__Lesetext__:
--------------------------------
Frage: Herr Theurer, wird die Landtagswahl in Baden-Württemberg vor oder nach der Bundestagswahl stattfinden?

Theurer: Vorher, davon gehe ich aus. Trotz Blockade in der schwarz-roten Groko fehlt der Mut für einen Neuanfang.

Frage: Haben Sie Sorge, im Doppelwahljahr in den Abwärtssog im Bund zu rutschen?

Theurer: Die jüngsten Umfragen sehen die FDP im Aufwärtstrend. Wir wollen wachsen, aber nicht um jeden Preis. Zentral ist für uns, dass unser Markenkern sichtbar ist: individuelle Freiheit, Selbstbestimmung, Eigenverantwortung und die Revitalisierung der sozialen Marktwirtschaft.

Frage: In Ihrer Aufzählung fehlt der Klimaschutz.

Theurer: Nicht nur Greta Thunberg und Fridays for Future haben das Thema erneut auf die Tagesordnung gesetzt. Die FDP steht zu den Klimazielen 2050. Wir wollen sie aber so erreichen, dass Arbeitsplätze erhalten bleiben und unser Wohlstand gewahrt wird. Deshalb setzen wir auf den ökologischen Ordnungsrahmen der Marktwirtschaft. Wir wollen Klimaschutz durch einen funktionierenden CO2-Emissionshandel erreichen, der auf Wärme, Verkehr und Landwirtschaft ausgedehnt wird.
--------------------------------
__Auszüge aus Material__:
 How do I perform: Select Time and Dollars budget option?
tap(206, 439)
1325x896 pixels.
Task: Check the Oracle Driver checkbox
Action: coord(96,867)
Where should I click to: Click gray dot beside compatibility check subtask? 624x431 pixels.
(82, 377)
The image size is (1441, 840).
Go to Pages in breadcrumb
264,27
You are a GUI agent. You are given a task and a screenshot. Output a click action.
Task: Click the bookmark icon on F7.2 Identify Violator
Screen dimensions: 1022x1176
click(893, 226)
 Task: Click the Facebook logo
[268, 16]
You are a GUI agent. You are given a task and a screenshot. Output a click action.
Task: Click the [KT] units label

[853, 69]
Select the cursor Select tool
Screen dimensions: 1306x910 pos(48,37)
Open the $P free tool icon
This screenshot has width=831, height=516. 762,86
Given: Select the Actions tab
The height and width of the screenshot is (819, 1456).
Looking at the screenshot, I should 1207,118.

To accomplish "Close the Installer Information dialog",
--------------------------------
__Kurzaufgabe__:
Beantworten Sie bitte anhand des Interviews mit Herrn Theurer diese Fragen:
1. Findet die Landtagswahl in Baden-Württemberg nach Theurers Annahme vor oder nach der Bundestagswahl statt?
2. Wie sehen die jüngsten Umfragen laut Theurer die FDP?
3. Auf welche Bereiche soll der CO2-Emissionshandel ausgedehnt werden?

__Richtige Antwort__:
1. Vor der Bundestagswahl.
2. Im Aufwärtstrend.
3. Auf Wärme, Verkehr und Landwirtschaft.